Barr sabía muy bien que las retrospectivas siempre entrañan el peligro de que puedan mostrar las incoherencias manifiestas y las interminables repeticiones de la receta estilística de un artista. A menudo esas nimias debilidades pueden arrojar sombras sobre los puntos fuertes que el artista conserva, y en ese aspecto la retrospectiva puede suponer el beso de la muerte. Sin embargo, y según George L. K. Morris, Picasso pasó sobradamente la prueba.
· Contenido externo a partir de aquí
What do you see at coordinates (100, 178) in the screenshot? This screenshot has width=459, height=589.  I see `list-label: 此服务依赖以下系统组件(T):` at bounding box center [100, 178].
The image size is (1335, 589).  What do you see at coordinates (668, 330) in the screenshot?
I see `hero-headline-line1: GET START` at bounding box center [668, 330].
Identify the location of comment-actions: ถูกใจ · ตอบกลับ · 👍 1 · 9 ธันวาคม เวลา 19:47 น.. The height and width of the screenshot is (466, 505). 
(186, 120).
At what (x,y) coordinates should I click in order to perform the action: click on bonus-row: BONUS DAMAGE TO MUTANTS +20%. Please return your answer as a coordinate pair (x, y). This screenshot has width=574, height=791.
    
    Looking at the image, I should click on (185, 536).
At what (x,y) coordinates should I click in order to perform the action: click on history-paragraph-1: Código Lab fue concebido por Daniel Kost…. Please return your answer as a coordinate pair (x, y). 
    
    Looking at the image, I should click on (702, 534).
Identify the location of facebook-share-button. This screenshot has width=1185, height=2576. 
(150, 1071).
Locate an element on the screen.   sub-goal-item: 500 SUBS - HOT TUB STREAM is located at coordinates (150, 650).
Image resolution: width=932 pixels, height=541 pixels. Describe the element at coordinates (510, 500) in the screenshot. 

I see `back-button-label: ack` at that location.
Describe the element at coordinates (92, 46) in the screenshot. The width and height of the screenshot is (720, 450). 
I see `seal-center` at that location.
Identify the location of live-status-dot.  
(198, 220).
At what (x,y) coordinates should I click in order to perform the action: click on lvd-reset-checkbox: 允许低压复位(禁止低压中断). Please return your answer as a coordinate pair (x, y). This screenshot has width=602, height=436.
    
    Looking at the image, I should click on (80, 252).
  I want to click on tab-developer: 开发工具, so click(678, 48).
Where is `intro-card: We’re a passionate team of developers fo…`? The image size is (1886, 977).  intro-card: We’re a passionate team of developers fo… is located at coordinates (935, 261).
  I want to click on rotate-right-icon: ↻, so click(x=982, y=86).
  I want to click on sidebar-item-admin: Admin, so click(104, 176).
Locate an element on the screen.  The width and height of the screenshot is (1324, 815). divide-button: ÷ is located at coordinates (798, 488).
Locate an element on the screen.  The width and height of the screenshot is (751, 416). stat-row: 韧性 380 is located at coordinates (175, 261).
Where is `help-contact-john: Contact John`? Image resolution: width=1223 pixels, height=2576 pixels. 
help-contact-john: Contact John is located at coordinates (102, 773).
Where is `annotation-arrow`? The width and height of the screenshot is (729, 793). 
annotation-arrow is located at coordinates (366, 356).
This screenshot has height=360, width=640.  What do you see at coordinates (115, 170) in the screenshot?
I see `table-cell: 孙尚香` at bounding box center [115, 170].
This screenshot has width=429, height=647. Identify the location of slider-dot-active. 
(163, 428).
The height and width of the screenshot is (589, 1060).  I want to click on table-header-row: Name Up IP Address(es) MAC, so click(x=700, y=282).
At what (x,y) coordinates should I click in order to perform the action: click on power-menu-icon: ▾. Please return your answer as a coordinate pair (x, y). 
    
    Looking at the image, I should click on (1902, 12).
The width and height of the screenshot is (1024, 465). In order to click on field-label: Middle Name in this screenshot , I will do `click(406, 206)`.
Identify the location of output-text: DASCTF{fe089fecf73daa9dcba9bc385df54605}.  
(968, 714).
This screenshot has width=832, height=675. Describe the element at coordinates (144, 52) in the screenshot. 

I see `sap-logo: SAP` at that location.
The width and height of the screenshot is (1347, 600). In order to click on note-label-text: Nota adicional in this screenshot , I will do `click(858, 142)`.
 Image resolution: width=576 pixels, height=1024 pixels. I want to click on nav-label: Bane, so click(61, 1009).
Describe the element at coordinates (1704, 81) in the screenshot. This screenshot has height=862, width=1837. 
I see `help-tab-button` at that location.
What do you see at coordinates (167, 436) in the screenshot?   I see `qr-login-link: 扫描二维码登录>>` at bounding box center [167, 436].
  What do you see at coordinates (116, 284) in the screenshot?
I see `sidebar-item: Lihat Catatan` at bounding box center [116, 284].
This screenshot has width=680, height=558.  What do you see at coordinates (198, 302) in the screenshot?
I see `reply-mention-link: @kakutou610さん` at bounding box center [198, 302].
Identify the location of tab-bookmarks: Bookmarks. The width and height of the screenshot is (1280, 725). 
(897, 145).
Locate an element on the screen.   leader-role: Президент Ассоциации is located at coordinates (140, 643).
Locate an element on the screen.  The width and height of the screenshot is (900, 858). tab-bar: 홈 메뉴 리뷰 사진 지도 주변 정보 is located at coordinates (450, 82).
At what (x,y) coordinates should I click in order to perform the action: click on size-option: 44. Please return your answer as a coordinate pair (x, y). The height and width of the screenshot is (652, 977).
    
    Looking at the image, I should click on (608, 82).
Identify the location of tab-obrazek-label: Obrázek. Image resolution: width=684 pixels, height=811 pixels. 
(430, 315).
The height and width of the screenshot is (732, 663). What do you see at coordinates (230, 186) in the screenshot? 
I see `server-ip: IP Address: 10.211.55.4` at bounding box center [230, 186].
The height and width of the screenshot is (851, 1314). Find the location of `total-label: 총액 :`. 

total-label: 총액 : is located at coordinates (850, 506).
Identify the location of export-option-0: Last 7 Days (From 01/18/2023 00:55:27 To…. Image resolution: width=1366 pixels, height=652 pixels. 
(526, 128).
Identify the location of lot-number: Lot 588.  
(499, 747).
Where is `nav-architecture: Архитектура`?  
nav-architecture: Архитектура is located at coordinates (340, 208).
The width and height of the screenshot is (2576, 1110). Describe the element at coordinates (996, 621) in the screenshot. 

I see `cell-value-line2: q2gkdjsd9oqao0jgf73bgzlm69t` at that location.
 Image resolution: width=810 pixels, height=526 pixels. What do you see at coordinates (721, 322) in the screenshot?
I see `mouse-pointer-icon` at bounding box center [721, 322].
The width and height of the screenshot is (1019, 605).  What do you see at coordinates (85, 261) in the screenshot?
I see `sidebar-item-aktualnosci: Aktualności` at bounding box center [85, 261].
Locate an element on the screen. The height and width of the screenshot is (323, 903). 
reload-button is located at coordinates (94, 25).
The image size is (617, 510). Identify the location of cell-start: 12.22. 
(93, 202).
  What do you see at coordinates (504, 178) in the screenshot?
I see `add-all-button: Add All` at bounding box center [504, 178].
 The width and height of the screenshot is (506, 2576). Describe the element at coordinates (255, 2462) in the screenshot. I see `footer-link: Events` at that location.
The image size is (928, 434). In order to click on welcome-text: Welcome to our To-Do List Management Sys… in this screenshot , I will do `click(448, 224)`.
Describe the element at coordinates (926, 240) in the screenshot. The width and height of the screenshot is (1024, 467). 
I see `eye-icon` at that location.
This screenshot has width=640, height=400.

A menudo los artistas hacían mejores críticas que sus «bestias negras» profesionales. William Baziotes era uno de los artistas que habían escudriñado cuidadosamente la exposición como un león que acechara a su presa. «Picasso ha descubierto una fiebre en sí mismo, y está pintándola; una fiebre de muerte y de belleza.»[52] El MOMA albergaba por todas partes nuevas rutas que tomar, nuevos descubrimientos que ver. «Miré a Picasso hasta que pude oler sus axilas y el humo del cigarrillo en su aliento […].»[53] Como para muchos otros artistas, el encuentro con Picasso resultaría una revelación. Los críticos como Royal Cortissoz podían seguir despreciando a Picasso acusándole de «tantear en el vacío», o calificando su reciente obra de «basura», como hizo Edward Allen Jewell, pero un grupo cada vez mayor de artistas se hallaban más cerca de James Thrall Soby, que declaró que el Guernica era nada menos que «el más vigoroso logro de nuestro siglo». Nueva York había enloquecido con Picasso. No menos de sesenta mil visitantes asistieron a la exposición, mientras los grandes almacenes Bonwit Teller y Bergdorf Goodman adornaban sus escaparates con ropas inspiradas en el mayor artista viviente del mundo.

Al menos en Estados Unidos el Guernica había llegado a la esfera pública. Y para mayor deleite de Barr, las vicisitudes de la guerra habían hecho que, con pleno acuerdo de Picasso, su institución fuera ahora la encargada de custodiar la obra hasta que se considerara que podía trasladarse a salvo de nuevo a Europa, si es que ello sucedía alguna vez. Los años de negociaciones con Picasso —a menudo frustrantes— finalmente habían dado fruto. El futuro del Guernica en Estados Unidos era ahora relativamente seguro.

El lujoso Normandie, en cambio, sería remodelado para el transporte de tropas por el Atlántico al año siguiente.